Q: How common is testicular cancer, and is there a way to detect it early?

A. Testicular cancer is the most common cancer in men between the ages of 18 to 44. The causes are unknown, but men of European ancestry or who are born with undescended testicles are at higher risk.

Fortunately, when detected early and treated promptly, testicular cancer is highly curable. Greater than 95% of men conquer their cancer, without impacting their testosterone levels or ability to have children going forward.

Unfortunately, for many men the diagnosis of testicular cancer is not made until the cancer has spread from the testicle to other areas in the body. These men can still be cured, but achieving this will usually require multiple different treatments over an extended period of time.

Detecting testicular cancer early starts at home. If you’re a man between the ages of 18 to 44, perform a testicular self-exam once a month. If you don’t know how to perform a self-exam, ask your doctor or contact Hoag’s urology care coordinators who can direct you to a step-by-step guide.

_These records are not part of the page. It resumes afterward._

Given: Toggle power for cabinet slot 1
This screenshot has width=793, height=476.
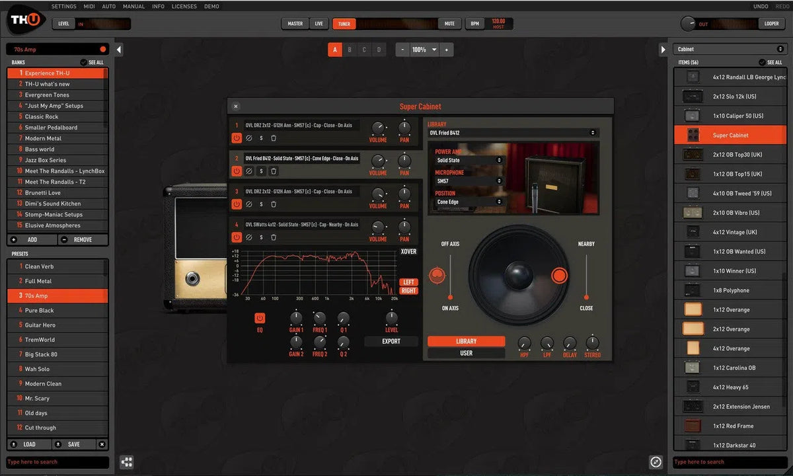Looking at the screenshot, I should click(x=236, y=138).
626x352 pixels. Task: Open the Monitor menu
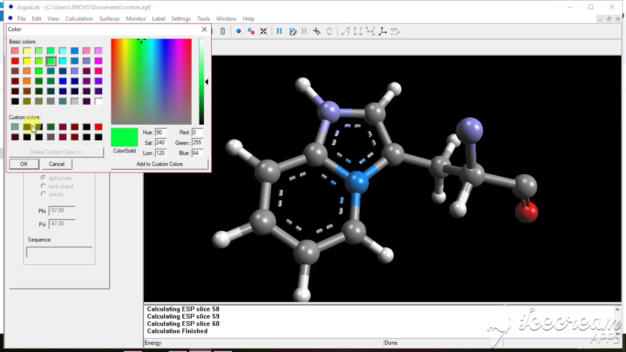(135, 19)
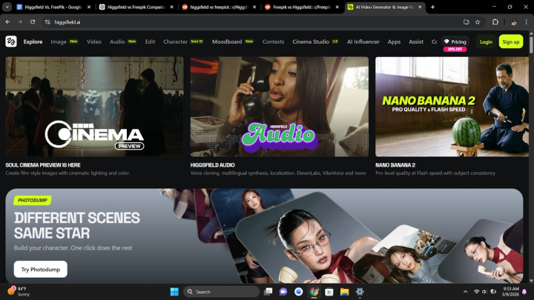Open the Pricing link with discount
This screenshot has height=300, width=534.
click(x=455, y=41)
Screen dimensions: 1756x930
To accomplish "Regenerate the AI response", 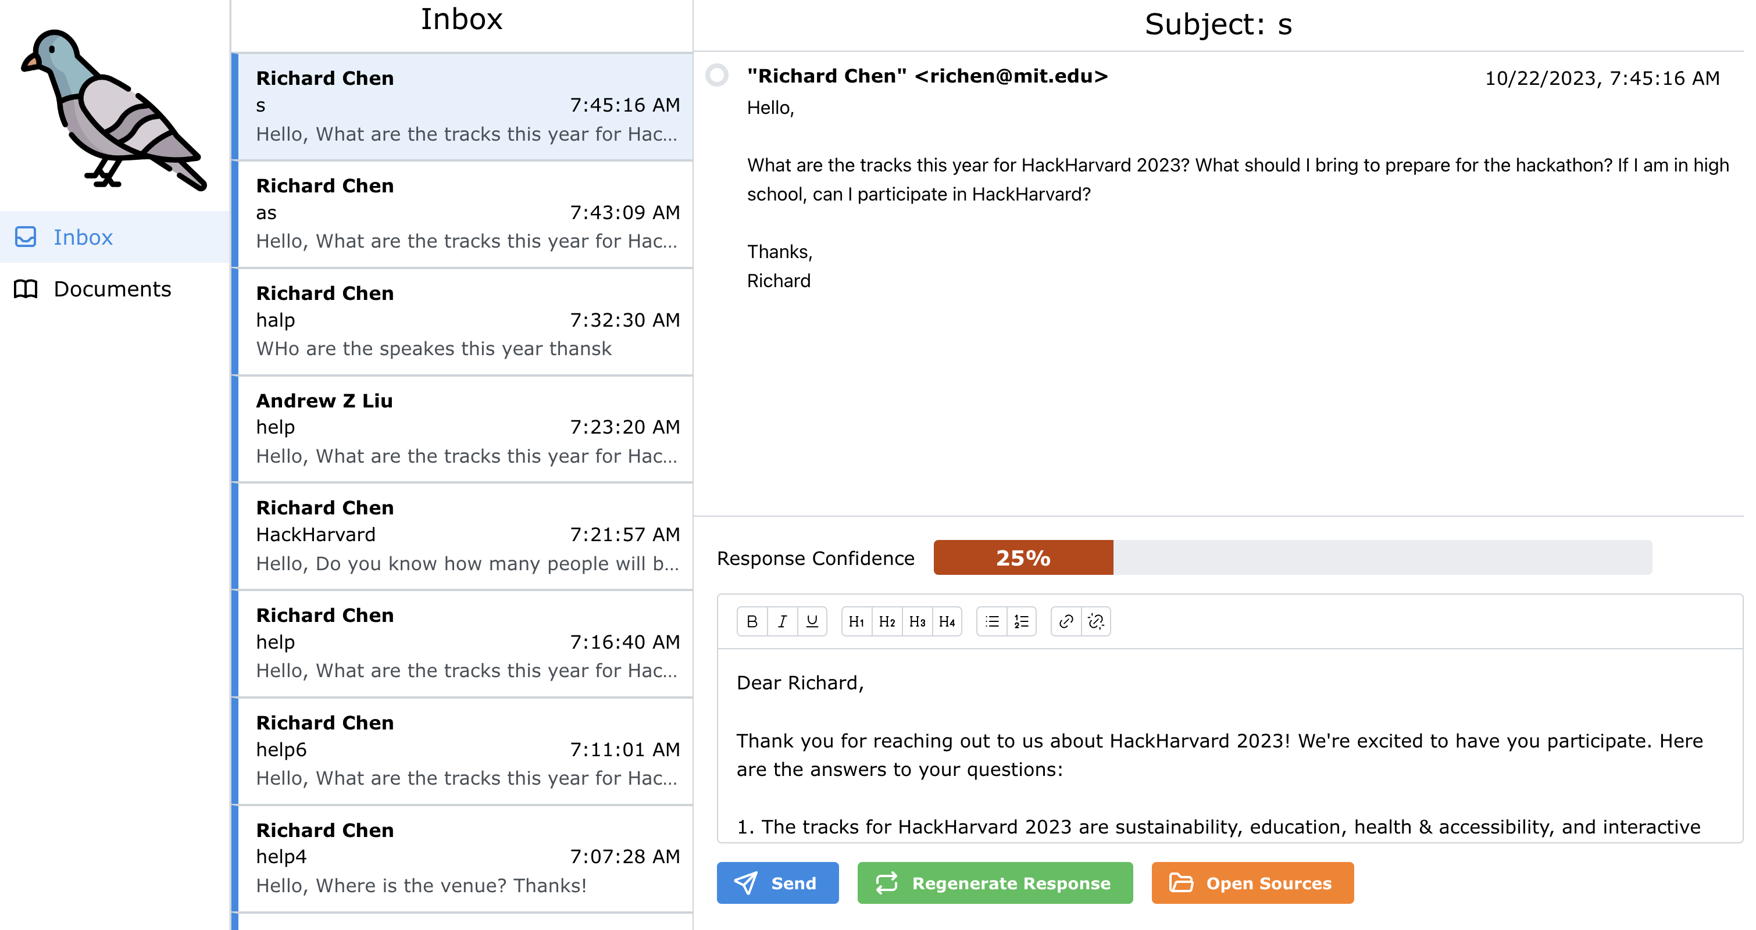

If you feel any area of the testicular that is hard compared to the rest, or notice any significant changes in size over time, speak to your doctor.

Losing even one man to testicular cancer is devastating. These are husbands, fathers, and/or sons. Together we can change this.

If you have already been diagnosed with testicular cancer, or are diagnosed with it in the future, know that there is hope. There is help. With early detection and timely treatment, this is a curable disease.

Jeffrey Bassett, M.D., M.P.H., specializes in urology.